> _TASK BRIEF_:
Look through the lines below; wherever the word "browser" appears, copy that line.

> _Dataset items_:
· · · · · · ·

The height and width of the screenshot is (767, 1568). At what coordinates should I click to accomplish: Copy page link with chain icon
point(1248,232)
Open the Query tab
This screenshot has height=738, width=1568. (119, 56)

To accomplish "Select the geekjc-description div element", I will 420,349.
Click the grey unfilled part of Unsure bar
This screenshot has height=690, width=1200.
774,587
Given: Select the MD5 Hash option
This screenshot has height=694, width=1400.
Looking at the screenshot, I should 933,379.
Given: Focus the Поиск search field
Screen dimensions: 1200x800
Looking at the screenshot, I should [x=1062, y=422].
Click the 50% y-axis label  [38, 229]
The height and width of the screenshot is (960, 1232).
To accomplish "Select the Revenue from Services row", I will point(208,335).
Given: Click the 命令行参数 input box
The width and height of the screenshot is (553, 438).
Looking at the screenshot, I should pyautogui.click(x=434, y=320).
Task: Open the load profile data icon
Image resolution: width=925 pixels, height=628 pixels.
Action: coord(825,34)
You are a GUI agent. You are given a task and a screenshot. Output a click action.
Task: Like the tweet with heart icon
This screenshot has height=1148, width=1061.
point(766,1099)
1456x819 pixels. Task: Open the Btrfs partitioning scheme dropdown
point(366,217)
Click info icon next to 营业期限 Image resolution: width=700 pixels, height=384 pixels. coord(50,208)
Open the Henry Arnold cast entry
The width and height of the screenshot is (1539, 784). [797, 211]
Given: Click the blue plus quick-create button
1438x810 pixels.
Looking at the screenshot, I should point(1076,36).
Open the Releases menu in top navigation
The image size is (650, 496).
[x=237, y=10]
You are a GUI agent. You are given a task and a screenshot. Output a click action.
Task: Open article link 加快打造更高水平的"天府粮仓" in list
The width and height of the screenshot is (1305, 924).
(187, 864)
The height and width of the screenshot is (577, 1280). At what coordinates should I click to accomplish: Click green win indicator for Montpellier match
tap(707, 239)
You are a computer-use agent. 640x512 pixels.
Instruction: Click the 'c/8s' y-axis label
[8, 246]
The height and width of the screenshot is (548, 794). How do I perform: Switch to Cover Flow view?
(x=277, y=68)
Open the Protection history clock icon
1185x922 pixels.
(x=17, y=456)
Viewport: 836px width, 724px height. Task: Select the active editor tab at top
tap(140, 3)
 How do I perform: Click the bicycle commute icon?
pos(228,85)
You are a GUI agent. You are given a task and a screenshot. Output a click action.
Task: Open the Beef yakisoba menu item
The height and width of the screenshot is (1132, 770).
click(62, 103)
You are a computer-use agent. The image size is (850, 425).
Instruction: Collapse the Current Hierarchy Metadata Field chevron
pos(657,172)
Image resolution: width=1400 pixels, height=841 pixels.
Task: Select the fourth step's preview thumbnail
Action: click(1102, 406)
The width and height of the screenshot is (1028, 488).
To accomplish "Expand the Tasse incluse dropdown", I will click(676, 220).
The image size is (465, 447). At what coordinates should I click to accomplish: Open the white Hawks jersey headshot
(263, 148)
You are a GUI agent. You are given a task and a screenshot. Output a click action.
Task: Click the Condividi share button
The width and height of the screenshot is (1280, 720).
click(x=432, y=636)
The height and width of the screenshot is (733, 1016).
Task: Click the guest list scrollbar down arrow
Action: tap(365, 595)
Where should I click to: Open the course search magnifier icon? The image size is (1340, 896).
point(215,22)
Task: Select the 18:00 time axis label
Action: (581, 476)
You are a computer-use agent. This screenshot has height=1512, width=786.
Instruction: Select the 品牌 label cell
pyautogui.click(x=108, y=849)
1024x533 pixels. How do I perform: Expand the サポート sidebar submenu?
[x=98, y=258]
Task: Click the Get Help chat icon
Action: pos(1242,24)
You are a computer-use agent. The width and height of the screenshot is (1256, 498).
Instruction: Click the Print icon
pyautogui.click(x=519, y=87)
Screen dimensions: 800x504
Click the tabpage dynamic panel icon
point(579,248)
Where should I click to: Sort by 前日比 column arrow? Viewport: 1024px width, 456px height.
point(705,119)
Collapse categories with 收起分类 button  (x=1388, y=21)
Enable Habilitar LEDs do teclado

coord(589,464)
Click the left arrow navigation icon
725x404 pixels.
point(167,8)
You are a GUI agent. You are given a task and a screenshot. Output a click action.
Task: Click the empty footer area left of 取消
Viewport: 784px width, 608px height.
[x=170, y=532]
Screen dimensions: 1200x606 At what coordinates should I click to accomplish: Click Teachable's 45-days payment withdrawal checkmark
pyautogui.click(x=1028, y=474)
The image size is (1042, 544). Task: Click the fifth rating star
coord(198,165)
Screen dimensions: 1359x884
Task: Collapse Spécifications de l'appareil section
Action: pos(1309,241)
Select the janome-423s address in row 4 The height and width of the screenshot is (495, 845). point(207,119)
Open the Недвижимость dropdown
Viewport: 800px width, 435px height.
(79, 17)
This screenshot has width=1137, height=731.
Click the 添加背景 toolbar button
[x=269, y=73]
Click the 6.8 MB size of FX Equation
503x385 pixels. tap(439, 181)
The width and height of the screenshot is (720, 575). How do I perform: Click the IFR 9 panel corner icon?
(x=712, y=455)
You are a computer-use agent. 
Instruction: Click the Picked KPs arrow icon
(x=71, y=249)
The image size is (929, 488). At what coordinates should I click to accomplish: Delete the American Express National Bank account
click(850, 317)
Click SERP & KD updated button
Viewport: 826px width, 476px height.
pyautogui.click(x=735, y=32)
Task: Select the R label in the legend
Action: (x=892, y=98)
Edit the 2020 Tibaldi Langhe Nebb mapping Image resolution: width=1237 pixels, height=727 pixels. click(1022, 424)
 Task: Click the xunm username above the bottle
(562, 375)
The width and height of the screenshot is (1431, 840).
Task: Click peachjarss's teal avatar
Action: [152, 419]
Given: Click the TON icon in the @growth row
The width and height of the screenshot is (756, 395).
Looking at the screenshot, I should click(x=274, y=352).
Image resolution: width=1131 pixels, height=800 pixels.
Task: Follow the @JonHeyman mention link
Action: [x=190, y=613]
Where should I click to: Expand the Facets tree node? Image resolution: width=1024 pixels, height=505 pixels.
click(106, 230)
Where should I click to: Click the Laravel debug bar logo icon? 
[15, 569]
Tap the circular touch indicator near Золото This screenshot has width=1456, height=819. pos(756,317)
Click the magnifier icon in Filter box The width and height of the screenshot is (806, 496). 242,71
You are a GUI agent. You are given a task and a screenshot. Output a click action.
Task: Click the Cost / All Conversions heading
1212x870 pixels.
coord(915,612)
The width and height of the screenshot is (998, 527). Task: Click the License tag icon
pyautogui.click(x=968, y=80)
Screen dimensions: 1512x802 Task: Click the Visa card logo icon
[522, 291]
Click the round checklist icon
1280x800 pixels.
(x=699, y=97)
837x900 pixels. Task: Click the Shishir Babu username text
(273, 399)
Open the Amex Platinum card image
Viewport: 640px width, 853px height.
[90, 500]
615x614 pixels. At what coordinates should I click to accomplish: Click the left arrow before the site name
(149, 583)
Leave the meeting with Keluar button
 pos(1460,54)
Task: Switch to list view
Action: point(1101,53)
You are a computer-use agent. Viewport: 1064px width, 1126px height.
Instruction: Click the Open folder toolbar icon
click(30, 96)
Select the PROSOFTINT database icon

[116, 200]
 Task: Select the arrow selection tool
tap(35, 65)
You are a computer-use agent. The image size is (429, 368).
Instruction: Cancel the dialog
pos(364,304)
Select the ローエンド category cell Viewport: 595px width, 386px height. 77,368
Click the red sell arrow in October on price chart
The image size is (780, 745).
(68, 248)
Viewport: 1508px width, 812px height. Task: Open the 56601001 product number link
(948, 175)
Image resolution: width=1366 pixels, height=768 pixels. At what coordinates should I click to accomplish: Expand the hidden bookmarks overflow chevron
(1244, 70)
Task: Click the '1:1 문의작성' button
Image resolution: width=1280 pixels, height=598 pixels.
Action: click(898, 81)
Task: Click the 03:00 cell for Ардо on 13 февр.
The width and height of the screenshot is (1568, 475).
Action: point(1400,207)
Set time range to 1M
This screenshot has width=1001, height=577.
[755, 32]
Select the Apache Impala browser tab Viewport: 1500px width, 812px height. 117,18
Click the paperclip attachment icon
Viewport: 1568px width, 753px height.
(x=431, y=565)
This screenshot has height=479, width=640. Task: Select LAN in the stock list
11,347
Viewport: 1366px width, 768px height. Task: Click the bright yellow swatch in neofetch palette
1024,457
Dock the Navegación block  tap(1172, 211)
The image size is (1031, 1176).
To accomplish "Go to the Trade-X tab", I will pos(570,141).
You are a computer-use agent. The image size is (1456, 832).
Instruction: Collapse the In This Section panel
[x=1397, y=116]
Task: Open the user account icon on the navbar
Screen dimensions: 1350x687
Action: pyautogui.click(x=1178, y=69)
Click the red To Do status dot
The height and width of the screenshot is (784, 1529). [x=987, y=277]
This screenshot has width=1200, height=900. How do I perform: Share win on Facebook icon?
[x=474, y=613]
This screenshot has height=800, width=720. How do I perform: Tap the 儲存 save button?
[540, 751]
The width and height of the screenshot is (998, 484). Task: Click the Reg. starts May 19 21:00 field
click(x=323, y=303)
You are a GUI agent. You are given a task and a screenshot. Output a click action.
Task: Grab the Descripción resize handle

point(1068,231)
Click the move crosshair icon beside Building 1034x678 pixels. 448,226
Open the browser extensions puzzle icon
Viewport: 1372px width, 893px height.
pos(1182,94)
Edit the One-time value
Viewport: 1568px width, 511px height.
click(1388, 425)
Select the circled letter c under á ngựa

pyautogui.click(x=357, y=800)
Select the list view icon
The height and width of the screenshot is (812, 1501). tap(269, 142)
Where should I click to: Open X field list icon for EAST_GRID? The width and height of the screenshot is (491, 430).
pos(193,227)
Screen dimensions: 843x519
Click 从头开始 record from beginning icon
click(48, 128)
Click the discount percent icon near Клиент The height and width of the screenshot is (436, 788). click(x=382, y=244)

· · · · · · ·

> _ANSWER BOX_:
Select the Apache Impala browser tab Viewport: 1500px width, 812px height. 117,18
Open the browser extensions puzzle icon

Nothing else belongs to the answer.